Christy, that’s not actually true, in that the term “microevolution” dates way back to the twenties, and I’ve seen it used in quite a number of papers with no anti-evolutionary influences. I’ve even seen it in a university population genetics primer, in which “macroevolution” is said to be the business of palaeontologists rather than pop. geneticists (which was, it seemed to me, rather an abdication of responsibility).

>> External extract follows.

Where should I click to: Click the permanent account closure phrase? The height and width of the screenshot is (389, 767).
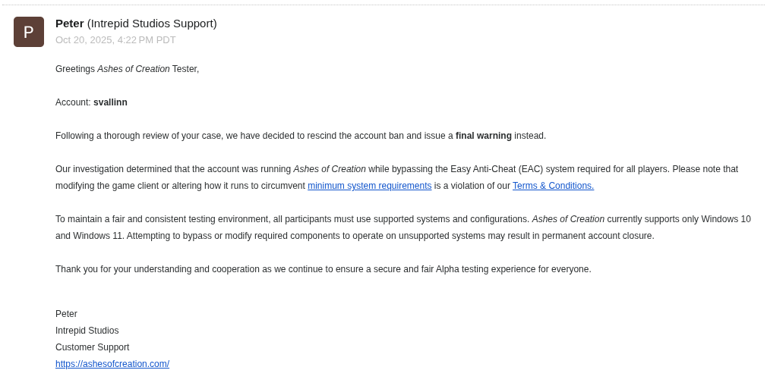click(598, 236)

It is, however, a useful distinction for discussing whether population genetics answers all the questions at the larger scale, which has certainly been questioned on many grounds, and at many times - hence its original coining. From Stamford Dictionary of Philosophy article:
Implicit in this definition [change in gene frequencies] is the idea that evolutionary phenomena such as speciation, adaptive radiation, diversification, as well as phenotypic evolution, can ultimately be reduced to gene frequency change. But do we really know this to be true? Many biologists, particularly ‘whole organism’ biologists, are not convinced, and thus reject both the population-genetic definition of evolution and the primacy traditionally accorded to population genetics within evolutionary biology (Pigliucci 2008)…
…Authors such as Gould (2002) and Eldredge (1989), for example, have argued persuasively that macro-evolutionary phenomena are governed by autonomous dynamics, irreducible to a microevolutionary basis. Philosophical discussions of this issue include Sterelny (1996), Grantham (1995) and Okasha (2006).
I don’t think any of those sources are creationists.
As to the “change of gene frequency” definition, when I cited it a year or two ago Josh Swamidass insisted that the preferred scientific definition of evolution was “common descent”. Disbelieving him I checked around various sites, and found he was right in many cases - check this from NCSE (and this from Ted Davis).